An OpenDocument should generate an XSL template for PDF generation (XSLFO, for example) or HTML generation, along with the generated document (or there could be 2 standard XSL templates for this).
This way, an exported document from OpenDocument to XML could be converted directly into browsers that support XSL Transformations.
Does it sound better now?
Some while ago i was thinking about a very evil plan about this topic:
I think the perfect content manager(tm) should store its pages in an as rich as possible form, possibly xml, and now the better/cooler is OpenDocument, and should transform the pages with xsl server-side (obviously with an aggressive caching of the generated documents to not eat too much cpu).
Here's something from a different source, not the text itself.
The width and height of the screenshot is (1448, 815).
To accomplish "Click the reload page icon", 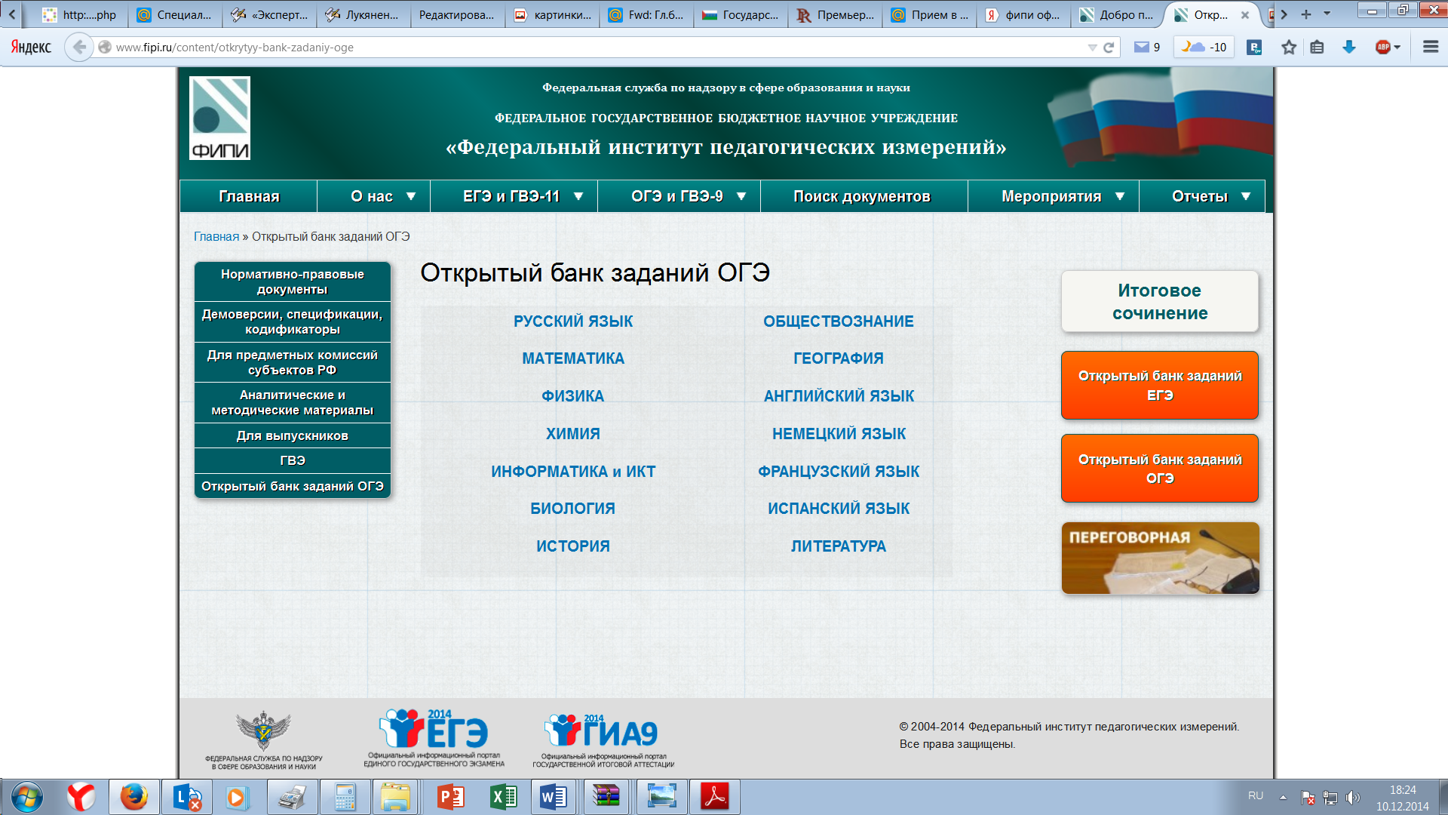I will (1109, 48).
And then when the user access the site, (s)he can specify the preferred format, for example:
-www.ubercoolsite.com/index.html will be the default, normal html page
-www.ubercoolsite.com/index.odt will be opendocument and so on
in this way there will be a consistent way to generate html, opendocument, pdf and tons of different formatted documents, with a wery little effort.






Member since:
2005-08-20
"Export to xsl and make templates
"
Me izz Mr. Wise Guy tonight... XSL (resp. XSLT) is a language in which you can write templates to transform XML code - so no need to "export to XSL"
Okay, here's the serious part of my answer: Doesn't make sense - does it? Using XSL you can transform the XML Code of the OpenDocument format into something else. But you'd still need some new capability in the browser so that "something else"(tm) is displayed with the layout etc. of the original file.